#### Task requirements:
Retype every entry exactly, character for character.
----------------------------------------
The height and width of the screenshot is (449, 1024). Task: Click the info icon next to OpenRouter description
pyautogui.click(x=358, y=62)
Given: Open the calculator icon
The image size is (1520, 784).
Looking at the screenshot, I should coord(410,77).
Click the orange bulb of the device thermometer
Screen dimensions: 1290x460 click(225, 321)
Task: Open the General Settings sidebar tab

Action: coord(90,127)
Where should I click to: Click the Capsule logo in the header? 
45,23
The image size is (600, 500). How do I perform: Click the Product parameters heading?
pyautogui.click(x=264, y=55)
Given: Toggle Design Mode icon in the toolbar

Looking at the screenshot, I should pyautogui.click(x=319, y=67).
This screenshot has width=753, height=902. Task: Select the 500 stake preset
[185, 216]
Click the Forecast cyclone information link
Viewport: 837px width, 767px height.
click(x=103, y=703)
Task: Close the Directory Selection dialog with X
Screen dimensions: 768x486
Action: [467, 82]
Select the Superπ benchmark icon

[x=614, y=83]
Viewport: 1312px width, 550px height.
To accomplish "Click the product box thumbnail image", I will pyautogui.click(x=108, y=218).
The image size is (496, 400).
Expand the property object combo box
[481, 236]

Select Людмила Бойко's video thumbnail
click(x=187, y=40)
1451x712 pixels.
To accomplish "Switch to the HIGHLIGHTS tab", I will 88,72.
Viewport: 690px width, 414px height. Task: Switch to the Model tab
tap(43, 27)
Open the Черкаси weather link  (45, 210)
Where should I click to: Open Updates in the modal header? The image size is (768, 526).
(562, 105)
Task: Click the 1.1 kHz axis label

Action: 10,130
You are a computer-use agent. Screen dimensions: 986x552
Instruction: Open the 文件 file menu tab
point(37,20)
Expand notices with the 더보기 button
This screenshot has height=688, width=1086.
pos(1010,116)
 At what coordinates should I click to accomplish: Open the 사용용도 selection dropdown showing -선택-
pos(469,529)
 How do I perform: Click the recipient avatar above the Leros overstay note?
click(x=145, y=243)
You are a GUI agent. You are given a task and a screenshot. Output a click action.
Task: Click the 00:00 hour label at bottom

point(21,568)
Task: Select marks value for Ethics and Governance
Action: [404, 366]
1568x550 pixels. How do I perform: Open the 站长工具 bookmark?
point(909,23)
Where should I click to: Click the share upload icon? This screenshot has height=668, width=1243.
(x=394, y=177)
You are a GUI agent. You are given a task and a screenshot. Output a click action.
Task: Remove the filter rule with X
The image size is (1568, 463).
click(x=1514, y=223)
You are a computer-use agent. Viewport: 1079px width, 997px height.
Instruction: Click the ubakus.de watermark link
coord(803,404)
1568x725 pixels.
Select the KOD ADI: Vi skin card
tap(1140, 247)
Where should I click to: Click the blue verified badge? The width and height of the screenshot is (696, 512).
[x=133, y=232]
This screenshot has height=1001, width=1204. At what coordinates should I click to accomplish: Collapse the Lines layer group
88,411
----------------------------------------
#### Exercise result:
The height and width of the screenshot is (449, 1024). Task: Click the info icon next to OpenRouter description
pyautogui.click(x=358, y=62)
Given: Open the calculator icon
The image size is (1520, 784).
Looking at the screenshot, I should coord(410,77).
Click the orange bulb of the device thermometer
Screen dimensions: 1290x460 click(225, 321)
Task: Open the General Settings sidebar tab

Action: coord(90,127)
Where should I click to: Click the Capsule logo in the header? 
45,23
The image size is (600, 500). How do I perform: Click the Product parameters heading?
pyautogui.click(x=264, y=55)
Given: Toggle Design Mode icon in the toolbar

Looking at the screenshot, I should pyautogui.click(x=319, y=67).
This screenshot has width=753, height=902. Task: Select the 500 stake preset
[185, 216]
Click the Forecast cyclone information link
Viewport: 837px width, 767px height.
click(x=103, y=703)
Task: Close the Directory Selection dialog with X
Screen dimensions: 768x486
Action: [467, 82]
Select the Superπ benchmark icon

[x=614, y=83]
Viewport: 1312px width, 550px height.
To accomplish "Click the product box thumbnail image", I will pyautogui.click(x=108, y=218).
The image size is (496, 400).
Expand the property object combo box
[481, 236]

Select Людмила Бойко's video thumbnail
click(x=187, y=40)
1451x712 pixels.
To accomplish "Switch to the HIGHLIGHTS tab", I will 88,72.
Viewport: 690px width, 414px height. Task: Switch to the Model tab
tap(43, 27)
Open the Черкаси weather link  (45, 210)
Where should I click to: Open Updates in the modal header? The image size is (768, 526).
(562, 105)
Task: Click the 1.1 kHz axis label

Action: 10,130
You are a computer-use agent. Screen dimensions: 986x552
Instruction: Open the 文件 file menu tab
point(37,20)
Expand notices with the 더보기 button
This screenshot has height=688, width=1086.
pos(1010,116)
 At what coordinates should I click to accomplish: Open the 사용용도 selection dropdown showing -선택-
pos(469,529)
 How do I perform: Click the recipient avatar above the Leros overstay note?
click(x=145, y=243)
You are a GUI agent. You are given a task and a screenshot. Output a click action.
Task: Click the 00:00 hour label at bottom

point(21,568)
Task: Select marks value for Ethics and Governance
Action: [404, 366]
1568x550 pixels. How do I perform: Open the 站长工具 bookmark?
point(909,23)
Where should I click to: Click the share upload icon? This screenshot has height=668, width=1243.
(x=394, y=177)
You are a GUI agent. You are given a task and a screenshot. Output a click action.
Task: Remove the filter rule with X
The image size is (1568, 463).
click(x=1514, y=223)
You are a computer-use agent. Viewport: 1079px width, 997px height.
Instruction: Click the ubakus.de watermark link
coord(803,404)
1568x725 pixels.
Select the KOD ADI: Vi skin card
tap(1140, 247)
Where should I click to: Click the blue verified badge? The width and height of the screenshot is (696, 512).
[x=133, y=232]
This screenshot has height=1001, width=1204. At what coordinates should I click to accomplish: Collapse the Lines layer group
88,411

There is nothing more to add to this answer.